Just over two thousand Canadians lived to tell the story of Dieppe, and most of them had been wounded. As this was a beach landing, some refer to the raid as a practice run for D-Day. The landing was called “Operation Rutter” and was fraught with problems from the beginning. At first, the raid was delayed by bad weather. A month later, “Operation Jubilee”, the new name for the invasion, was put into play.
Originally, the Allies were depending on the element of surprise but an unexpected run-in with a German convoy on the eastern side of the beach gave it away and many storming the beach were subjected to intense fire from the Germans.
Snipers had some luck delaying the German assault on Allied ships, but some never reached the shore to offload the Allied troops. The soldiers on the western side were successful in surprising the Germans and were able to destroy a German battery near Varengeville and return safely to England.
The main attack at the beach, however, was ill-timed, and the Germans were lying in wait when the Allies landed and attempted to breach the high seawall. Allied tanks received heavy fire and were mostly unable to move into the town of Dieppe. Most of the troops in the tanks were killed or taken prisoner.
After Dieppe, the Rangers continued on to open the way to North Africa by invading Algeria’s Port of Arzewand, fighting through the unforgiving mountain passes of North Africa and clearing the way for General Patton’s troops.
Additional Ranger battalions were created and continued on to fight in Korea, Vietnam, Desert Storm and Iraq. They are based at Fort Benning in Georgia in the United States and are often in the frontline fight against terrorism.

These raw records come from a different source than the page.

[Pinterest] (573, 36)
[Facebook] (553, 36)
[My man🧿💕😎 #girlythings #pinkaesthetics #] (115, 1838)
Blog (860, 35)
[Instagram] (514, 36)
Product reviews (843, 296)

Many books have been written regarding the exploits of the Rangers. Retired Army Colonel Robert W. Black, a former Ranger and veteran of the wars in Korea and Vietnam, has written three books about the Rangers; A Ranger Born, Rangers in World War II, and Rangers in Korea.
Former Ranger James J. Altieri, a former president of the WWII Rangers Remembrance Society and a member of the U.S. Army Ranger Hall of Fame, published The Spearheaders: A Personal History of Darby’s Rangers, which documents the Rangers from the very beginning to the end of the war. The photographs of former Ranger Phil Stern, who documented their training with his camera, are found in Snapdragon: The World War II Exploits of Darby’s Ranger and Combat Photographer Phil Stern.